Around nine, M. Yoshoto took off his glasses, got up and padded over to my desk with a sheaf of papers in his hand. I'd spent an hour and a half doing absolutely nothing but trying to keep my stomach from growling audibly. I quickly stood up as he came into my vicinity, stooping a trifle in order not to look disrespectfully tall. He handed me the sheaf of papers he'd brought over and asked me if I would kindly translate his written corrections from French into English. I said,

"Oui, monsieur!" He bowed slightly, and padded back to his own desk. I pushed my handful of soft-lead drawing pencils to one side of my desk, took out my fountain pen, and fell--very nearly heartbroken--to work.

Like many a really good artist, M. Yoshoto taught drawing not a whit better than it's taught by a so-so artist who has a nice flair for teaching. With his practical overlay work--that is to say, his tracing-paper drawings imposed over the student's drawings--along with his written comments on the backs of the drawings--he was quite able to show a reasonably talented student how to draw a recognizable pig in a recognizable sty, or even a picturesque pig in a picturesque sty. But he couldn't for the life of him show anyone how to draw a beautiful pig in a beautiful sty (which, of course, was the one little technical bit his better students most greedily wanted sent to them through the mail). It was not, need I add, that he was consciously or unconsciously being frugal of his talent, or deliberately unprodigal of it, but that it simply wasn't his to give away. For me, there was no real element of surprise in this ruthless truth, and so it didn't waylay me. But it had a certain cumulative effect, considering where I was sitting, and by the time lunch hour rolled around, I had to be very careful not to smudge my translations with the sweaty heels of my hands. As if to make things still more oppressive, M. Yoshoto's handwriting was just barely legible.

At any rate, when it came time for lunch, I declined to join the Yoshotos. I said I had to go to the post office. Then I almost ran down the stairs to the street and began to walk very rapidly, with no direction at all, through a maze of strange, underprivileged-looking streets. When I came to a lunch bar, I went inside and bolted four

"Coney Island Red-Hots" and three muddy cups of coffee.

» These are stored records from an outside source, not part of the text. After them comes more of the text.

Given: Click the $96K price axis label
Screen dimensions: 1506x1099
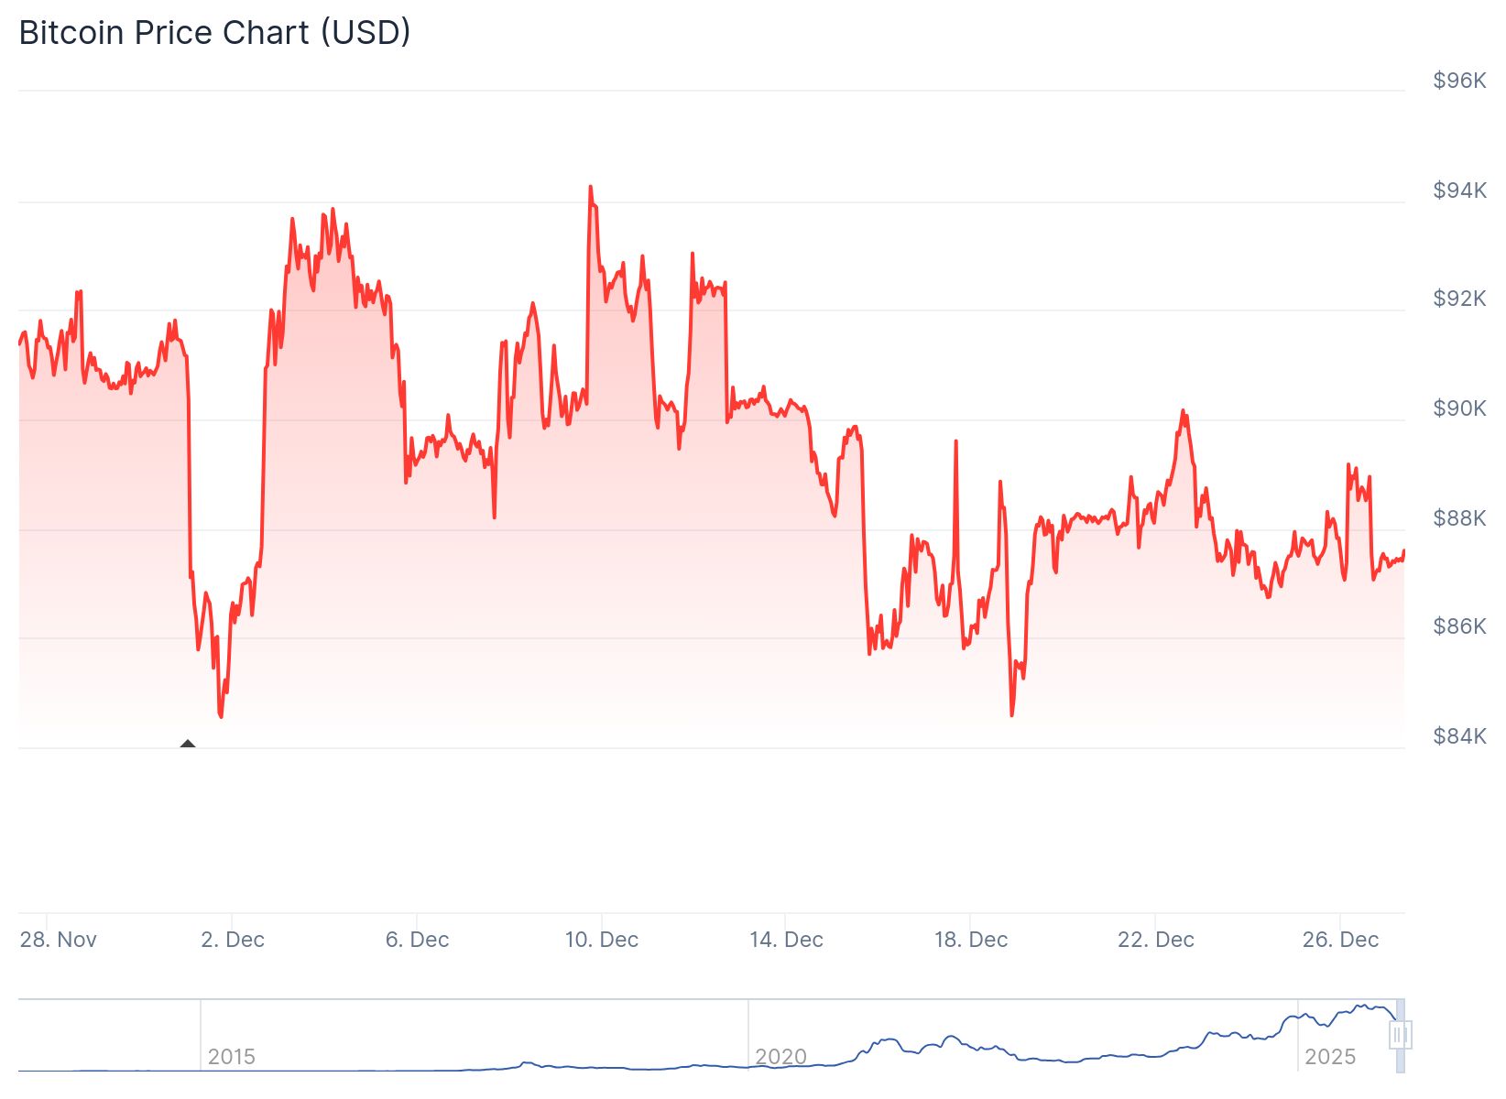Looking at the screenshot, I should (x=1459, y=81).
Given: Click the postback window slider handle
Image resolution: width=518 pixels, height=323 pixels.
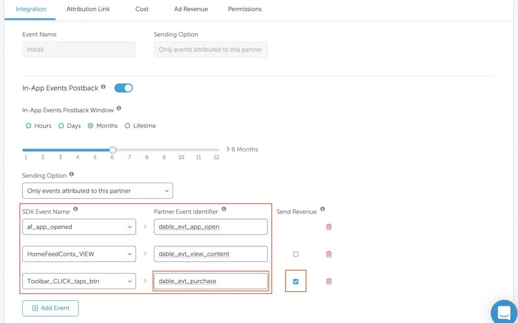Looking at the screenshot, I should pyautogui.click(x=113, y=150).
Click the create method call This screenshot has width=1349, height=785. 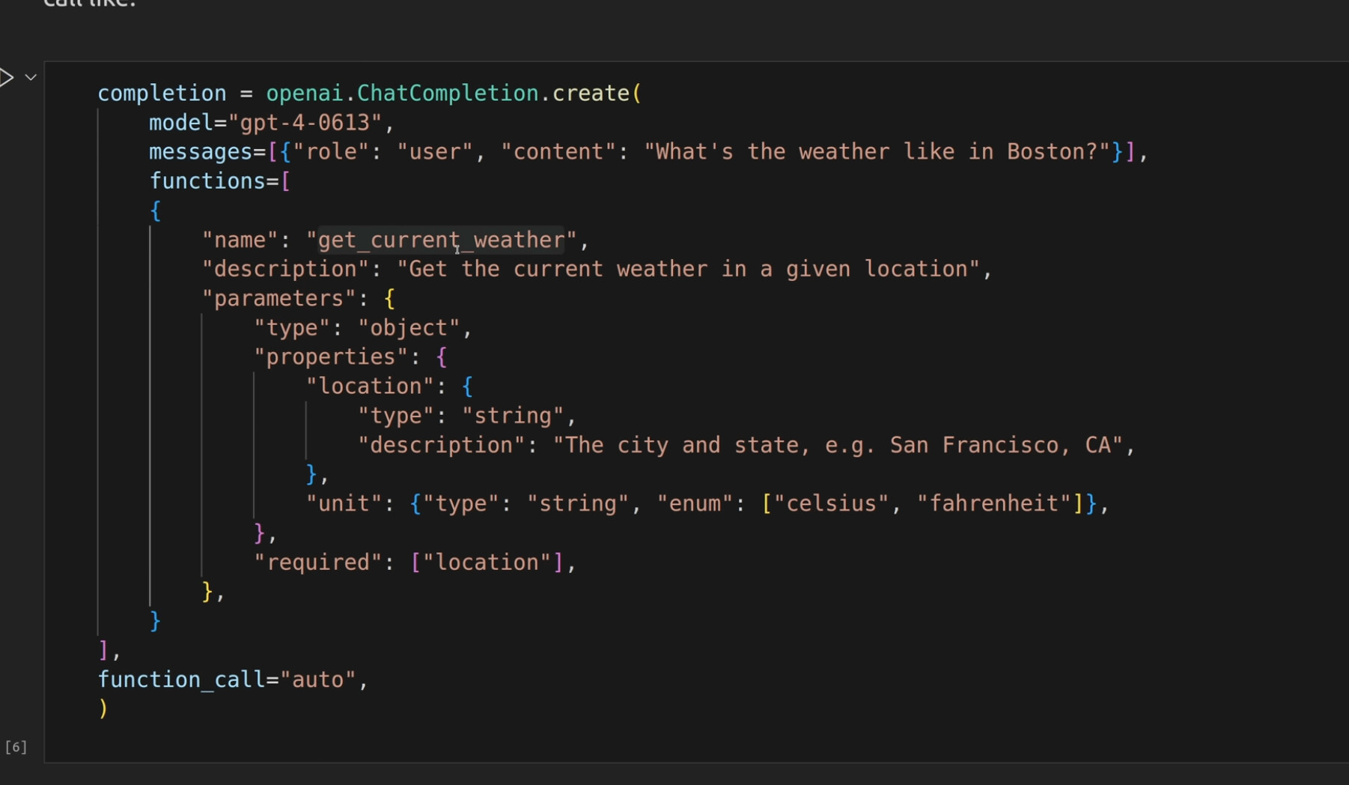591,94
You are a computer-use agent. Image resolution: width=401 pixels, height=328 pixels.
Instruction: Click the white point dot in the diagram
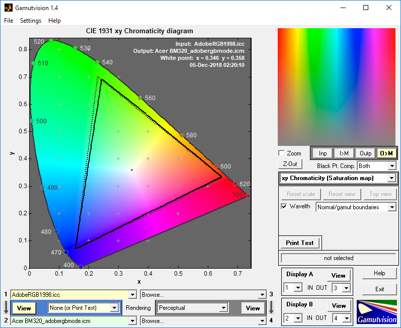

On the way back to Les Amis Des Vieux Maitres, I began to wonder, first in a familiar, faint-hearted way that I more or less knew from experience how to handle, then in an absolute panic, if there had been anything personal in M. Yoshoto's having used me exclusively as a translator all morning. Had old Fu Manchu known from the beginning that I was wearing, among other misleading attachments and effects, a nineteen-year-old boy's moustache? The possibility was almost unendurable to consider. It also tended to eat slowly away at my sense of justice. Here I was--a man who had won three first-prizes, a very close friend of Picasso's (which I actually was beginning to think I was)--being used as a translator. The punishment didn't begin to fit the crime. For one thing, my moustache, however sparse, was all mine; it hadn't been put on with spirit gum. I felt it reassuringly with my fingers as I hurried back to school. But the more I thought about the whole affair, the faster I walked, till finally I was almost trotting, as if any minute I half-expected to be stoned from all directions.